I 7 Migliori Caschi da Sci e Snowboard per Slalom Sicuri

Il miglior casco da sci e snowboard ti consente di praticare ogni tipo di sport invernale in sicurezza e con il massimo comfort. E tra l’altro non è poi così male indossarlo perché, protezione a parte, si porta con stile, abbinato alla tuta o agli sci in mille colori e forme diverse.

In commercio ci sono modelli così comodi e caldi che non si rimpiangono i berretti di lana di una volta, a cui aggiungono un vantaggio fondamentale: quello di prevenire lesioni alla testa e, in certi casi, di salvare la vita.

Ci sono modelli specifici per chi pratica sci, snowboard e scialpinismo, da abbinare con gli altri indumenti tecnici come la maschera, gli scarponi e i guanti da sci.
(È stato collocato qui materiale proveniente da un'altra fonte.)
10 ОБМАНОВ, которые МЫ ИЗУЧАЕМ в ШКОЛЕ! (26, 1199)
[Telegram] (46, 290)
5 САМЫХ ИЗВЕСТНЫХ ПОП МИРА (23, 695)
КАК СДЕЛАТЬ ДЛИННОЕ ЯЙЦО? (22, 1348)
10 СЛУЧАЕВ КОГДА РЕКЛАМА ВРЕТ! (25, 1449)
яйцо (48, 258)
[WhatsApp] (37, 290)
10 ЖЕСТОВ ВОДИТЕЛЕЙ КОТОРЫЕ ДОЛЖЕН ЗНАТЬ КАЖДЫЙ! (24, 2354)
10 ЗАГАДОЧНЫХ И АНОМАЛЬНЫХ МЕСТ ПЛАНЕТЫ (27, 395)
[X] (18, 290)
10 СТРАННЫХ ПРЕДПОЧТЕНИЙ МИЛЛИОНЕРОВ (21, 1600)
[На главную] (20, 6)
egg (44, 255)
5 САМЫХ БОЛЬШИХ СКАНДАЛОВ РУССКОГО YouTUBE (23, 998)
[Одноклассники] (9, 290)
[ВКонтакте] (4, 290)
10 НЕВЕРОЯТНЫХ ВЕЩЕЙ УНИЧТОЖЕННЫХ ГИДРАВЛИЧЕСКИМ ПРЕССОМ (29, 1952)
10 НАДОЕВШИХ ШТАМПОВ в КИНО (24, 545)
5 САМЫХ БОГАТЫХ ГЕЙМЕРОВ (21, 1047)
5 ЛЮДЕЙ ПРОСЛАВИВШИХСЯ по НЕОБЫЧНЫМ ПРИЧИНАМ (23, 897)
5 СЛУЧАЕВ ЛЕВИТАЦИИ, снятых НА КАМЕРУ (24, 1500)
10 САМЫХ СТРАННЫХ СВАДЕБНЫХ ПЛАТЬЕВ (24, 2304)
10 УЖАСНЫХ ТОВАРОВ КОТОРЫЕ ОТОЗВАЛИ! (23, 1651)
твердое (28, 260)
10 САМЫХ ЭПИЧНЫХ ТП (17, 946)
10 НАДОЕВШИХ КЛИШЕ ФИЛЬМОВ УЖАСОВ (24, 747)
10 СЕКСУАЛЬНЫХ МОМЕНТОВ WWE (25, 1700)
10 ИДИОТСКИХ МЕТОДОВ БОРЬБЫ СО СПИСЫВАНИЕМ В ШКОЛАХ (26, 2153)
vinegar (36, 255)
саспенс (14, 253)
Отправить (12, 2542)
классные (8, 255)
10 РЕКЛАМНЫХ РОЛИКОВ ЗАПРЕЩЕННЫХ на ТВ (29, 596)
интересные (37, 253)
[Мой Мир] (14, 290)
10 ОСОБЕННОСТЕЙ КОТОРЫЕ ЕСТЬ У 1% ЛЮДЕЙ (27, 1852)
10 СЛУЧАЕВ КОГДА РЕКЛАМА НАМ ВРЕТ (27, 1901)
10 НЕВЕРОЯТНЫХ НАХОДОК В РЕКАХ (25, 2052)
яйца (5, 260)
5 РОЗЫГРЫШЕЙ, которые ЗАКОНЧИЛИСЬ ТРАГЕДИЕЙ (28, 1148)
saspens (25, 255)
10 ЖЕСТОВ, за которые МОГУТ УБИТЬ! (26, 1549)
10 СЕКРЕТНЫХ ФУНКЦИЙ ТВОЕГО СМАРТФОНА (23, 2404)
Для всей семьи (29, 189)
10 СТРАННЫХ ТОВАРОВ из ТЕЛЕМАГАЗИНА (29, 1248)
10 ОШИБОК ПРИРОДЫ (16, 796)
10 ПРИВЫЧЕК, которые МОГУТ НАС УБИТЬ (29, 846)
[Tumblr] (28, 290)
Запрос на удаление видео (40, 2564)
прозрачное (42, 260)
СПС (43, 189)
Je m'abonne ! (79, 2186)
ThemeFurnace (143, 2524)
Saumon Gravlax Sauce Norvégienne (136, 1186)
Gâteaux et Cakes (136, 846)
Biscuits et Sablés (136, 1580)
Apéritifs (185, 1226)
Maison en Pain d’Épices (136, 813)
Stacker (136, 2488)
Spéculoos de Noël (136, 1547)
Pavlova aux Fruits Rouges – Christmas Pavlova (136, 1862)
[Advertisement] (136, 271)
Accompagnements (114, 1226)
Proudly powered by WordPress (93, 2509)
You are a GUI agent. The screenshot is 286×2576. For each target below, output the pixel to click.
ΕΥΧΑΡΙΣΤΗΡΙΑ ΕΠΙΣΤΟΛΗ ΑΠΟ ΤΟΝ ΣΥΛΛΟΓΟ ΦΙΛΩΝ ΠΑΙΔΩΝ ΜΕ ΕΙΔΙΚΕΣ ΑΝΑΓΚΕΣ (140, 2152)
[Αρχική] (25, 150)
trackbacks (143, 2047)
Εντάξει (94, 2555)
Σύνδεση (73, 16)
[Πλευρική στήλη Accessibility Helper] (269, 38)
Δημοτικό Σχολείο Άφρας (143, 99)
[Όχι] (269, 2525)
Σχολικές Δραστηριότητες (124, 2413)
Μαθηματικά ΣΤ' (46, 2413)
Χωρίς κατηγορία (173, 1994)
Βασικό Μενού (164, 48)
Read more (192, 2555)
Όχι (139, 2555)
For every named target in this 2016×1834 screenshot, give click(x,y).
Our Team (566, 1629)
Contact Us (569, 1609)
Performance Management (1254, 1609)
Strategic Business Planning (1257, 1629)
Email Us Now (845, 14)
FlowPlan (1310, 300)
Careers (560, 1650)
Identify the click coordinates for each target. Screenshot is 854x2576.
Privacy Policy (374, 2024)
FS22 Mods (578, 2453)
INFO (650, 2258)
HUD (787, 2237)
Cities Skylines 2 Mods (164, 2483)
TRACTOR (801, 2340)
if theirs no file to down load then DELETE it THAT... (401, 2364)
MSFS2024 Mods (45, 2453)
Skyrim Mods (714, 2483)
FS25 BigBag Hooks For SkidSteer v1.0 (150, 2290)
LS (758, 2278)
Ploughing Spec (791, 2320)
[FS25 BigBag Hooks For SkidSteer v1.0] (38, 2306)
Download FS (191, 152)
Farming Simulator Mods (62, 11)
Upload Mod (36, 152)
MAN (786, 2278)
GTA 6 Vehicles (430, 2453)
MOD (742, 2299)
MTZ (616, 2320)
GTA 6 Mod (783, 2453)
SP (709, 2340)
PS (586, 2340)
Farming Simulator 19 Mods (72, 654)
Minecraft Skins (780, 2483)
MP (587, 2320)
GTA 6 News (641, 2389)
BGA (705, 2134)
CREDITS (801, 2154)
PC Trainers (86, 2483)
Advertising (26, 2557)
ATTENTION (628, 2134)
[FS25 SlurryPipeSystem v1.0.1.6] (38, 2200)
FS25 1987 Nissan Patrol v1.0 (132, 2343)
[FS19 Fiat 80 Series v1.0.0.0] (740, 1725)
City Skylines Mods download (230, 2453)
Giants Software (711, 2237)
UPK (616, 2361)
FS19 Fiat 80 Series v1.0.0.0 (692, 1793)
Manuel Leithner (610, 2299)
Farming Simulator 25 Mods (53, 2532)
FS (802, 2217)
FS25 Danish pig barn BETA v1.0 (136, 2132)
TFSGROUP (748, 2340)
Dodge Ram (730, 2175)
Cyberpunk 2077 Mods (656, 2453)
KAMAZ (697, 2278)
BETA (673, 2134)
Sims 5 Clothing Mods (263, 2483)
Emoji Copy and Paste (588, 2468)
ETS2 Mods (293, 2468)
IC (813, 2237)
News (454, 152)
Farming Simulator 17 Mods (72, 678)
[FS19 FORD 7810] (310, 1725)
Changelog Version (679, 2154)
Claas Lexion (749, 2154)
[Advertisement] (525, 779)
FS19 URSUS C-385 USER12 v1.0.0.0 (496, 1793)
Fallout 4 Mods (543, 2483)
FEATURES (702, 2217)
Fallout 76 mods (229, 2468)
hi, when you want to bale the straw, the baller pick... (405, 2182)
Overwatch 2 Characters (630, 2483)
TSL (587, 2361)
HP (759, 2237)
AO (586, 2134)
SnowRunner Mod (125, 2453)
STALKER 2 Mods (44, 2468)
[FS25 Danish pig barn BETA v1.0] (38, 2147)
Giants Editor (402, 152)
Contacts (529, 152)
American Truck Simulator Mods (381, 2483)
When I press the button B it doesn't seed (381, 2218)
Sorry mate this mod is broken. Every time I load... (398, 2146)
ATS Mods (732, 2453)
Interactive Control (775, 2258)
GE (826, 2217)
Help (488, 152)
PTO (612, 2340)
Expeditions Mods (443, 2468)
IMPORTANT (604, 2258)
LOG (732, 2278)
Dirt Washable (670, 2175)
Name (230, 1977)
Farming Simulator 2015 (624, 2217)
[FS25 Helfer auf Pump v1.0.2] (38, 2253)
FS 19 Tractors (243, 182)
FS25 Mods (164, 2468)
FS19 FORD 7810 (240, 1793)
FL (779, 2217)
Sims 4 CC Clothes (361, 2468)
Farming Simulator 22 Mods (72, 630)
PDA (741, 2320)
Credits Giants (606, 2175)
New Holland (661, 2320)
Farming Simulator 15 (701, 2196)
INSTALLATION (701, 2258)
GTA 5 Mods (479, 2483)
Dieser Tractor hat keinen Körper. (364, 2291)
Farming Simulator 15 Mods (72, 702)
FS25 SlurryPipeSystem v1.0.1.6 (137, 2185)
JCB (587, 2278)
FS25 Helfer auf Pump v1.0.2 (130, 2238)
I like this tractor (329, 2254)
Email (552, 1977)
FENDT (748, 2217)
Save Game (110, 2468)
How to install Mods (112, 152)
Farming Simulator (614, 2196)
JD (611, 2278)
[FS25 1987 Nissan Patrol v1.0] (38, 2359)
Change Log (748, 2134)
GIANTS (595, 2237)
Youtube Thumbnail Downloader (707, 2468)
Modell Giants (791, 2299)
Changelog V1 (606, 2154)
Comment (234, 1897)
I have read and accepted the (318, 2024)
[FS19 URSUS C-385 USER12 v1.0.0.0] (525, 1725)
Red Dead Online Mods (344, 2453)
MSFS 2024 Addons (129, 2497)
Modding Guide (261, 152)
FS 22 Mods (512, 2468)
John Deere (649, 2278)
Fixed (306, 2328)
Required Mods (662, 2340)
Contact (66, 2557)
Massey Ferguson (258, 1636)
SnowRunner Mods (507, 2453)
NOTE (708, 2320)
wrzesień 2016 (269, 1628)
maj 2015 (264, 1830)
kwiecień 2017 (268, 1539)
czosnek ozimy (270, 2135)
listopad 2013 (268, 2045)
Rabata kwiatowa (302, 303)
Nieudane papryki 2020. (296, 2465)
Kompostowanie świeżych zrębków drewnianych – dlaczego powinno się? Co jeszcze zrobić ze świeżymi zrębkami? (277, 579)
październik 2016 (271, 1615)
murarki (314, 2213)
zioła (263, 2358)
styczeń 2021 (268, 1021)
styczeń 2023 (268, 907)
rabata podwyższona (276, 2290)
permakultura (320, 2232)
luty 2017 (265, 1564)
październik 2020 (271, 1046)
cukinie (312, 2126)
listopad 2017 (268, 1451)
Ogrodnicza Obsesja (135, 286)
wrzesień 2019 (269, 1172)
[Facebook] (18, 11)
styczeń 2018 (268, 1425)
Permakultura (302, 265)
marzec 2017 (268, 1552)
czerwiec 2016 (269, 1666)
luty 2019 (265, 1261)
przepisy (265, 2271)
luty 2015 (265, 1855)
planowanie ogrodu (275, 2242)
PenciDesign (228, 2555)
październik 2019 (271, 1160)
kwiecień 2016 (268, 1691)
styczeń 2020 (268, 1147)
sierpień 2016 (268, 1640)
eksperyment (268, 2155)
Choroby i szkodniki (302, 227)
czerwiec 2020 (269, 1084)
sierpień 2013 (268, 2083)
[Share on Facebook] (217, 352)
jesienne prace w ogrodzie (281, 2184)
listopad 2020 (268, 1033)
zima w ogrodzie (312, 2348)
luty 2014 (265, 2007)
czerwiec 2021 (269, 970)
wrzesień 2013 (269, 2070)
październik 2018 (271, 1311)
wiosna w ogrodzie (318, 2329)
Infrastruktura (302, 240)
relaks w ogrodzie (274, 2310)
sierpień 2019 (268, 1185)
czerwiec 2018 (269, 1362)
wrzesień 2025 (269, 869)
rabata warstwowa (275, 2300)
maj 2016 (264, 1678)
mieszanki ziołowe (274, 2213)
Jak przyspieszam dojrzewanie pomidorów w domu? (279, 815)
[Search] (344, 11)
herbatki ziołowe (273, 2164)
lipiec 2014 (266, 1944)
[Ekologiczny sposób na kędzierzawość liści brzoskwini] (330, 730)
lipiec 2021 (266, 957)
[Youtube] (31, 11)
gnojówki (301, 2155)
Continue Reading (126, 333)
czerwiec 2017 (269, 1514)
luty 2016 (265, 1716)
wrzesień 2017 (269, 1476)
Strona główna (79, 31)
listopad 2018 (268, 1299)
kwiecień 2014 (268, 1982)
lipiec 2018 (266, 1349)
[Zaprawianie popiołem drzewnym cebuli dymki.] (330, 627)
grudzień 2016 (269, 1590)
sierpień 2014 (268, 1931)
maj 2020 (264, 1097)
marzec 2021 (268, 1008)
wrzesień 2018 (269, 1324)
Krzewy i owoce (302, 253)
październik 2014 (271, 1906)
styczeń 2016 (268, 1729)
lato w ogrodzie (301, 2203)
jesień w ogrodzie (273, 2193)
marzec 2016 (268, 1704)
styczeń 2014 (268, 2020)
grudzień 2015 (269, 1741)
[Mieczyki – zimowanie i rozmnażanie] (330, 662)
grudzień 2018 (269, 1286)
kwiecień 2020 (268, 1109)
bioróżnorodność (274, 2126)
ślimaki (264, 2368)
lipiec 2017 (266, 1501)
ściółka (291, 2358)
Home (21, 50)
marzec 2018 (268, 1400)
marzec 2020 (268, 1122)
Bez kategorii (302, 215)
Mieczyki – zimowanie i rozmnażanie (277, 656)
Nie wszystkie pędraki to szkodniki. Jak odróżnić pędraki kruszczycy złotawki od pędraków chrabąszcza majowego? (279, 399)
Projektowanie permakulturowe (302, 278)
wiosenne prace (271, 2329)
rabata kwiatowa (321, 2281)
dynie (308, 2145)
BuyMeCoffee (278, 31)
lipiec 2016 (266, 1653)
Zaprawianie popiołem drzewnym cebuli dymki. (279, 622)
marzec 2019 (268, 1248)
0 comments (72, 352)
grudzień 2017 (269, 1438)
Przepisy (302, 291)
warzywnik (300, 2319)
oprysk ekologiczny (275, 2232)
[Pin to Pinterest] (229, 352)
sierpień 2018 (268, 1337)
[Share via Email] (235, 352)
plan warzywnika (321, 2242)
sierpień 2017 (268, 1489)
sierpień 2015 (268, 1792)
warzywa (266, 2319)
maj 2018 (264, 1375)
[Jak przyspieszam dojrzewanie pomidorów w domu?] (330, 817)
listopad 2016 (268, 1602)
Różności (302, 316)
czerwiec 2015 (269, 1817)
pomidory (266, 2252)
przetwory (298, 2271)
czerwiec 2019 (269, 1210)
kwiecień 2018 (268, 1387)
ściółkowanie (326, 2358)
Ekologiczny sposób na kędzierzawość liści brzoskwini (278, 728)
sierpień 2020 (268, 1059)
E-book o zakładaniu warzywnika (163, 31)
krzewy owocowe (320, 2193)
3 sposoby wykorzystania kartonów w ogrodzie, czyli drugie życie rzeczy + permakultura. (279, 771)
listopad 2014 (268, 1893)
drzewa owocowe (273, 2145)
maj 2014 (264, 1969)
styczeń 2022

Fra le caratteristiche da valutare al momento della scelta vi sono la vestibilità, il comfort, la protezione dagli agenti atmosferici e, non meno importante, l’estetica.

Qual è il miglior casco da sci?

In commercio vi è una vasta gamma di caschi da sci che si differenziano per stili e funzionalità. Nelle recensioni che vi proponiamo qui di seguito sono stati presi in considerazione aspetti come la progettazione, la produzione e la certificazione.

Continuate a leggere per saperne di più!

1. Casco da sci Awe SSH15

Il migliore per: aerodinamica

Questo casco è sviluppato con un’avanzata tecnologia che lo rende aerodinamico, robusto e particolarmente comodo da indossare. Il sistema headlock unisize assicura un aggancio sicuro. Si rivela adatto per lo sci, lo snowboard e per la maggior parte degli sport invernali ed è conforme alle direttive CE EN 1077.

2. Casco da sci POC Receptor Backcountry Mips

Il migliore per: leggerezza

Casco da sci a mezza calotta, molto leggero e confortevole. Quando lo si indossa non esercita alcuna pressione sulla testa, non la comprime ma è comunque tra i più sicuri della categoria.

Permette una buona ventilazione, che è di tipo richiudibile tramite un inserto dello stesso materiale della fodera che si rimuove e va conservato separatamente. Ha un design lineare disponibile in diversi colori opachi o lucidi con inserti, che ne fanno anche un accessorio molto elegante. Ha in dotazione una sacca portacasco e un set di imbottiture interne di ricambio.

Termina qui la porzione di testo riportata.